ENTRIES SUPPLIED:
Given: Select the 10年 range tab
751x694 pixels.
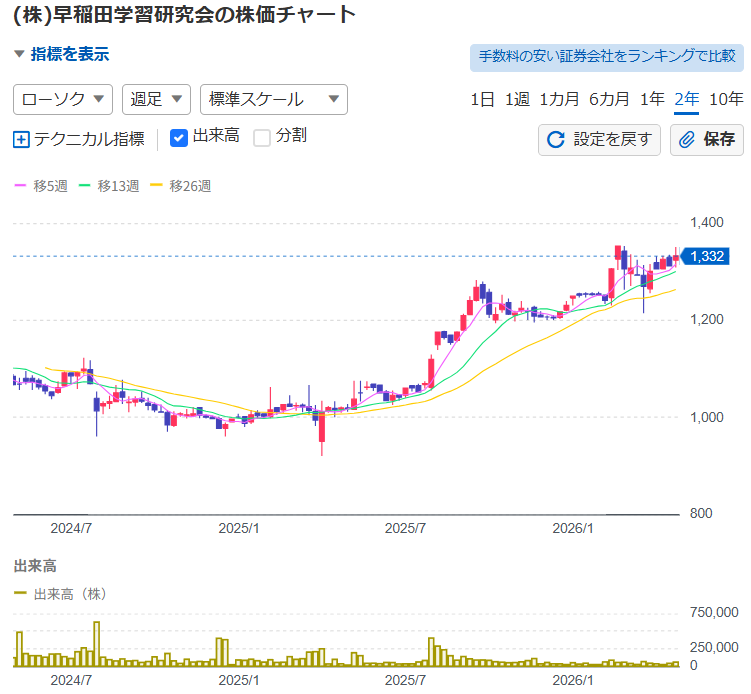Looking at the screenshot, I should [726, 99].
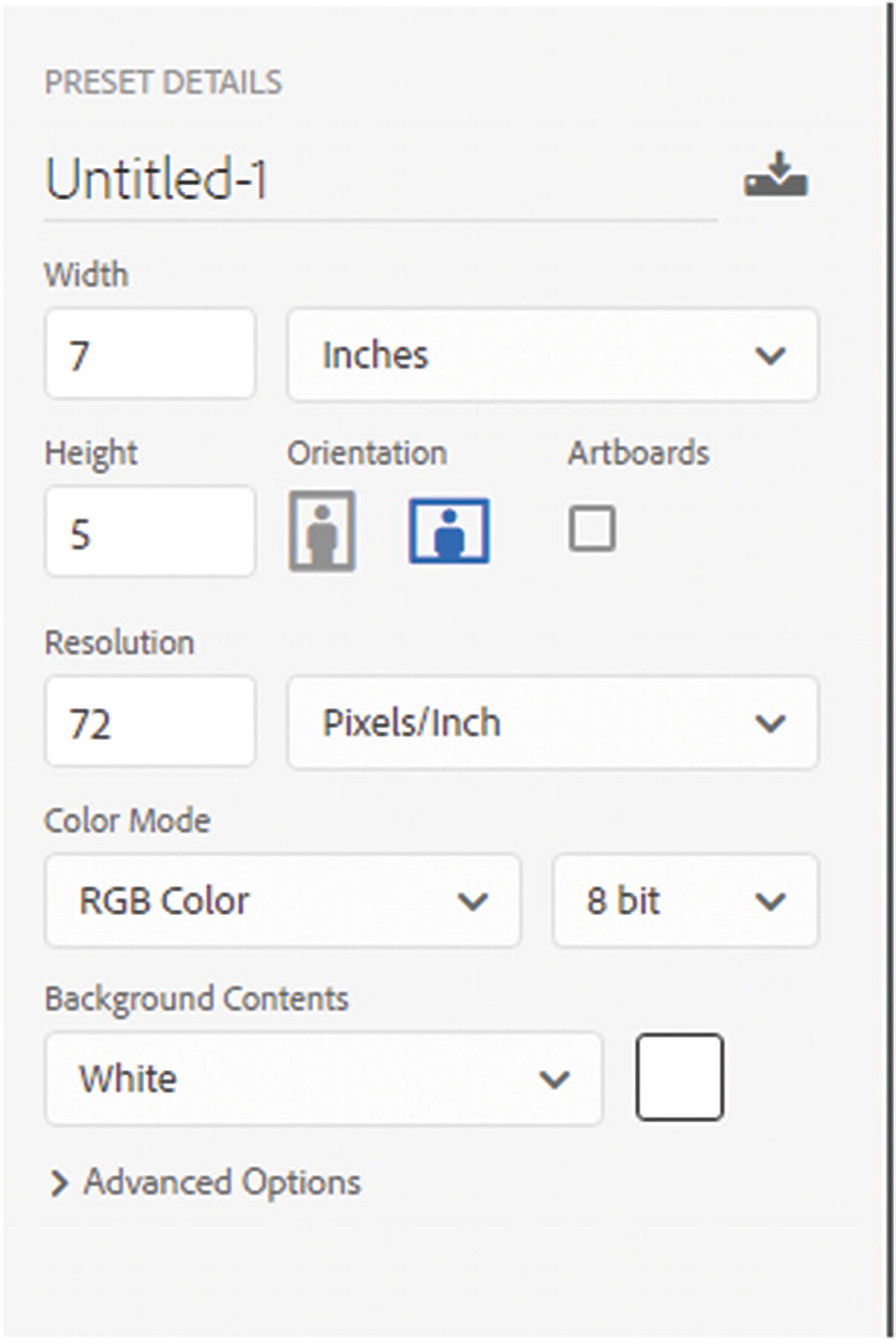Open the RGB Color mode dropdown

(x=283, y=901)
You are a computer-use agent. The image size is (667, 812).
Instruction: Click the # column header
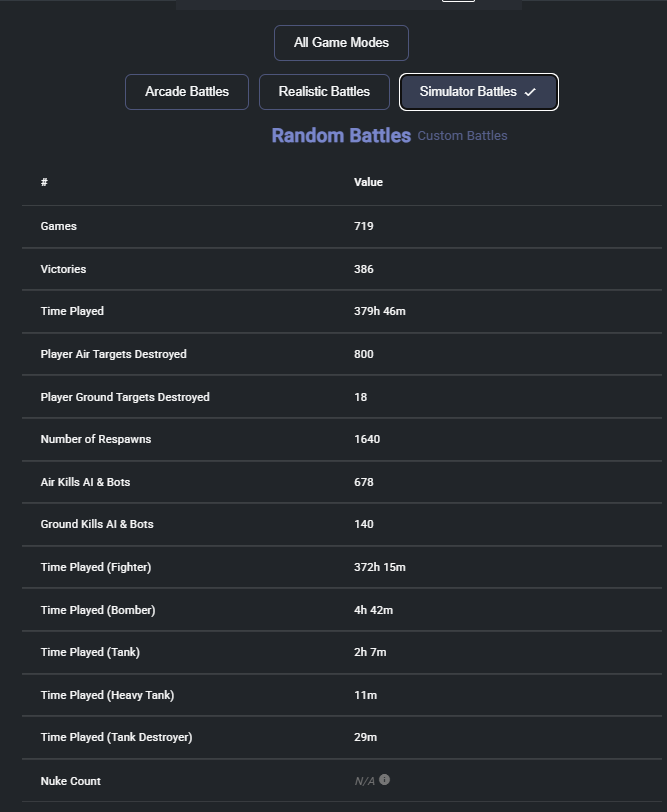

TO BE DONE: Rewrite the data above with "column header" changed to "column title" and nothing else altered, leaving out the pictures.

ANSWER IN FULL:
Given: Select the 10年 range tab
751x694 pixels.
Looking at the screenshot, I should [726, 99].
Open the RGB Color mode dropdown

(x=283, y=901)
You are a computer-use agent. The image size is (667, 812).
Instruction: Click the # column title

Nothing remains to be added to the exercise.